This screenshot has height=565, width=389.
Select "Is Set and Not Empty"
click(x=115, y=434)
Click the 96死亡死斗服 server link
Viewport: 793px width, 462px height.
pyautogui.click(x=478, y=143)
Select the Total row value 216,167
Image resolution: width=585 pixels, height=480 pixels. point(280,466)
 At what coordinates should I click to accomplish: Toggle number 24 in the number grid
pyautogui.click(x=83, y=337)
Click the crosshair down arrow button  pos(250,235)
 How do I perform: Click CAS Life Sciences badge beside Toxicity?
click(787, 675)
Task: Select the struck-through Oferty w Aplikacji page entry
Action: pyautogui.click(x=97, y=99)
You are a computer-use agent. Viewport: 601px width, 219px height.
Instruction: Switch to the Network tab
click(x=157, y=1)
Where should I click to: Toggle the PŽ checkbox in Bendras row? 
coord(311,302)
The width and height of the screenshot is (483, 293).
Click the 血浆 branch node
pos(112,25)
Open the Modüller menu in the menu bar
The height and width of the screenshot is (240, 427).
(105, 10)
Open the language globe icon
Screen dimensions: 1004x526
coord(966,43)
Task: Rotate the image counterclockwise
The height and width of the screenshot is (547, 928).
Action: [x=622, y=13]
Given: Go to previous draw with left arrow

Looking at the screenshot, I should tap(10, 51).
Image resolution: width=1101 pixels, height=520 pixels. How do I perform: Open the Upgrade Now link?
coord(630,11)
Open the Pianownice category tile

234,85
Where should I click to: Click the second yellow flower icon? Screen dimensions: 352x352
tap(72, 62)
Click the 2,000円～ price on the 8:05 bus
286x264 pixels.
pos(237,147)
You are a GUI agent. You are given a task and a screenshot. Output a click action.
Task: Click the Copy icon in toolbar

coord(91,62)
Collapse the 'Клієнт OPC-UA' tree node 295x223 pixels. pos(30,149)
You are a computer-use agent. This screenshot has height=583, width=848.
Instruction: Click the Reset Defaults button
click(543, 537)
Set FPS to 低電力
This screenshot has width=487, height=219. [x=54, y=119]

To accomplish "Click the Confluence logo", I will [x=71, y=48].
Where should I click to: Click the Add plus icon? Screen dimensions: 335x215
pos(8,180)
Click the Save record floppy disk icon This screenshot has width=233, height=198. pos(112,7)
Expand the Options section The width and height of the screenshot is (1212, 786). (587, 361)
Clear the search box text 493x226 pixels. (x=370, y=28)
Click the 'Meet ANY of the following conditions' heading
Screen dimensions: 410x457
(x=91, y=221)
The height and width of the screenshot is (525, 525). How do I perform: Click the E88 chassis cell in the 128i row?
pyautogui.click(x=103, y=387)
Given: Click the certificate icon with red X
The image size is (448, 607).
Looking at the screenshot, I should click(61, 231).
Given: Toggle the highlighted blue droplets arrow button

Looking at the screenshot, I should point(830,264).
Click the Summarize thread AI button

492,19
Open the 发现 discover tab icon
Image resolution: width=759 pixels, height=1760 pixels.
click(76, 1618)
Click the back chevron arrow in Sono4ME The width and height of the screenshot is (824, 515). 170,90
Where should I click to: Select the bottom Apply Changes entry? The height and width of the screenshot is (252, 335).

- [Task prompt]
Exactly as they appear, print the lines from the one holding "Given: Click the certificate icon with red X" through the final line of the entries, and no others.

- [Task solution]
Given: Click the certificate icon with red X
The image size is (448, 607).
Looking at the screenshot, I should click(61, 231).
Given: Toggle the highlighted blue droplets arrow button

Looking at the screenshot, I should point(830,264).
Click the Summarize thread AI button

492,19
Open the 发现 discover tab icon
Image resolution: width=759 pixels, height=1760 pixels.
click(76, 1618)
Click the back chevron arrow in Sono4ME The width and height of the screenshot is (824, 515). 170,90
Where should I click to: Select the bottom Apply Changes entry? The height and width of the screenshot is (252, 335).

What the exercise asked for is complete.